RCI agrees with Finding 3 that the existing definitions for the Gene Technology Act 2000 and Gene Technology Regulations 2001 are not aligned with advances in technology. RCI supports consistency in definitions and the consideration of national and international context. We still support definitions previously outlined in ‘Option 4’ of Phase 1, which exclude organisms developed using genome editing methods that make small edits and do not involve the insertion of foreign DNA from the scope of regulatory oversight, including site directed nucleases (SDN-1, SDN-2) and oligo directed mutagenesis (ODM).

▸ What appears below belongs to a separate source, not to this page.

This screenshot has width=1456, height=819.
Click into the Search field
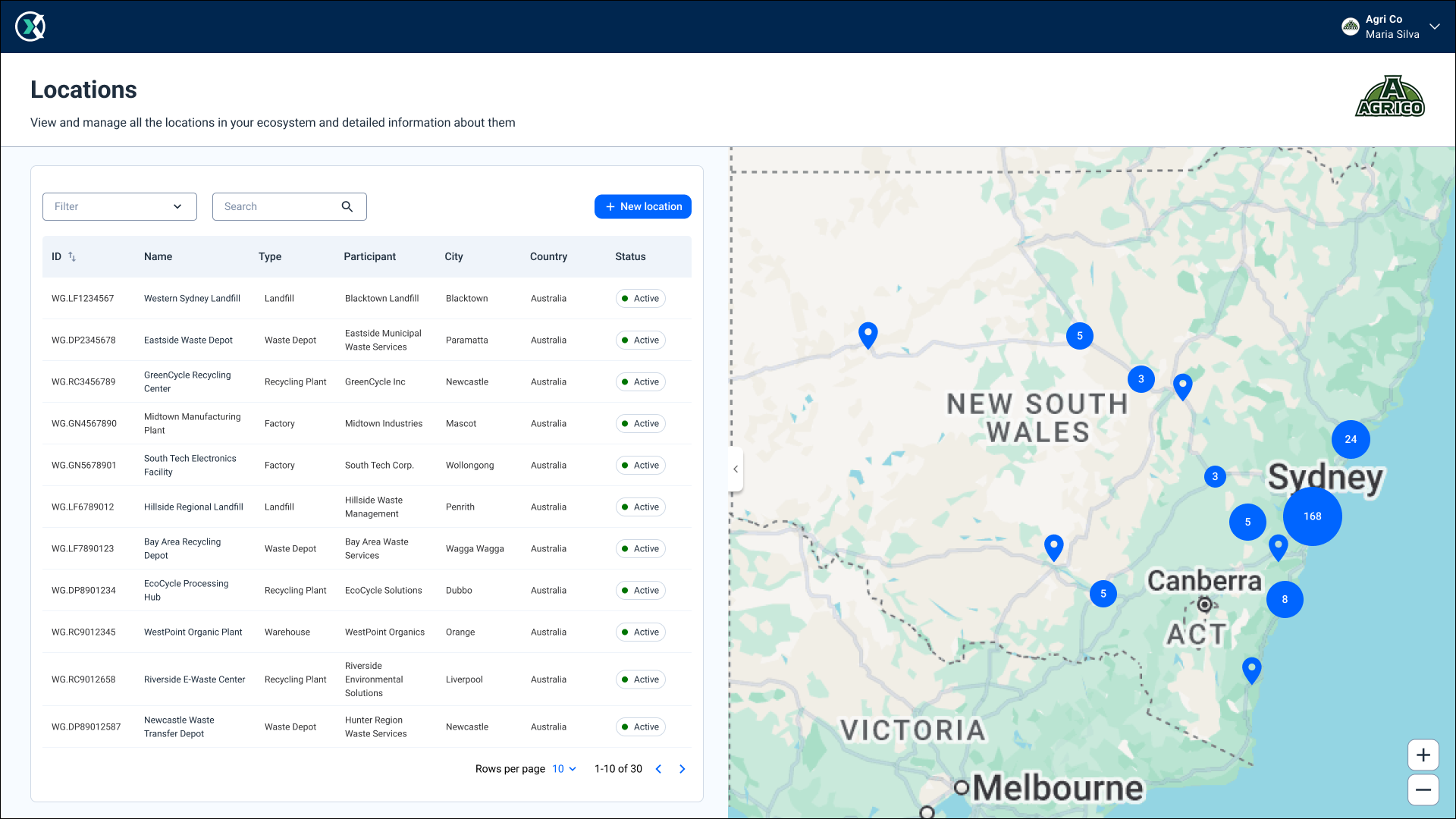click(x=277, y=206)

This exclusion is justified based on comparison of the DNA sequence changes obtained using these methods, and the resulting risks being similar to other conventional breeding methods and reproductive techniques. Final definitions regarding categorization of GMO should be based on the end genome product not the process by which the allelic variation was introduced to an animal genome. Our company has already demonstrated an ability to make polled animals using SDN-2 methods, and the replaced allele (non-genic) is indistinguishable from one that can be introduced by conventional breeding. Thus, we maintain the view that organisms modified by SDN-2, especially if the mutagenic conversion only swaps one naturally occurring allele for another without any change to the final food product, should not be classified as GMOs. We believe most in the commercial livestock genetics business already accept that there are proven methods to manage genetic risk in animals bred using new breeding technologies to introgress naturally occurring alleles. This risk management involves using current robust selection methods of our breeding animals based on pedigrees, performance data and DNA markers for estimates of genetic merit and traceability.
RCI supports Findings 4, 5 and 7 that synthetic biology and gene drives are within the scope of the Scheme and that the regulation of humans is not.